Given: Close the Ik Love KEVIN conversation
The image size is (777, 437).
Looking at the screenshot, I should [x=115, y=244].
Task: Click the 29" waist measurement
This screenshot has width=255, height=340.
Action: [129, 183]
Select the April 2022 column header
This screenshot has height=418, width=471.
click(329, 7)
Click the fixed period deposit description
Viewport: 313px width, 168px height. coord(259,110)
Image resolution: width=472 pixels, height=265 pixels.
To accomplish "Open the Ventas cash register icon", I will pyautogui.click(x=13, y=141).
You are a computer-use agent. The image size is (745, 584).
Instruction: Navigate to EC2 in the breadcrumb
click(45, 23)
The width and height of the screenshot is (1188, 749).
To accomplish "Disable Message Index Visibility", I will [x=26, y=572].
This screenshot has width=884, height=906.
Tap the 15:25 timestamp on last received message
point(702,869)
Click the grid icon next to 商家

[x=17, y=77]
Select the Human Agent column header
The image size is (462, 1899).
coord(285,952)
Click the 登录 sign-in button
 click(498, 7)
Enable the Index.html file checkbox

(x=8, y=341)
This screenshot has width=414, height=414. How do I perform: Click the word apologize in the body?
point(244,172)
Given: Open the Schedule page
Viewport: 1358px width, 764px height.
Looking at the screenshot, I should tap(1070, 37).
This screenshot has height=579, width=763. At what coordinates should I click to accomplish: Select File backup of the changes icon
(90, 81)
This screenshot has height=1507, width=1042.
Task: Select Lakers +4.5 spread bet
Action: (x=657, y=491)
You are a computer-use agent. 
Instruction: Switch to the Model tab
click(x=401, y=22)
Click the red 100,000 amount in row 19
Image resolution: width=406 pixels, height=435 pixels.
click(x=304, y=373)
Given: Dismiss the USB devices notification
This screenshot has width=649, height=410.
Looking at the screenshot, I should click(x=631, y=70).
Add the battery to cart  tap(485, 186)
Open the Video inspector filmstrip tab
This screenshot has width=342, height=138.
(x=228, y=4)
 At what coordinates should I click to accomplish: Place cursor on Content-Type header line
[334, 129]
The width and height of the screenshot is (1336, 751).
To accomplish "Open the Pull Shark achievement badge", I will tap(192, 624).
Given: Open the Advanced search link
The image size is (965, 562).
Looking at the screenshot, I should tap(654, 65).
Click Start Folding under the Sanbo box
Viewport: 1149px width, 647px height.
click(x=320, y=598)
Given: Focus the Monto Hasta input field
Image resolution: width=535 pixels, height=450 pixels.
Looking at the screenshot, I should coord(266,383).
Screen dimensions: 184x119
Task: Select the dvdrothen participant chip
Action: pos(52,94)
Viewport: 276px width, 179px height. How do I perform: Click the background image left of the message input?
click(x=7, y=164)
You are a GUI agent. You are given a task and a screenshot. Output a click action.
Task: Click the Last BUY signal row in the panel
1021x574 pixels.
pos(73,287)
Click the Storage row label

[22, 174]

::::

**Your task**
Copy the data verbatim, beginning at the line containing "Given: Focus the Monto Hasta input field" and continuing through the final line of the data.

**Solution to the problem**
Given: Focus the Monto Hasta input field
Image resolution: width=535 pixels, height=450 pixels.
Looking at the screenshot, I should coord(266,383).
Screen dimensions: 184x119
Task: Select the dvdrothen participant chip
Action: pos(52,94)
Viewport: 276px width, 179px height. How do I perform: Click the background image left of the message input?
click(x=7, y=164)
You are a GUI agent. You are given a task and a screenshot. Output a click action.
Task: Click the Last BUY signal row in the panel
1021x574 pixels.
pos(73,287)
Click the Storage row label

[22, 174]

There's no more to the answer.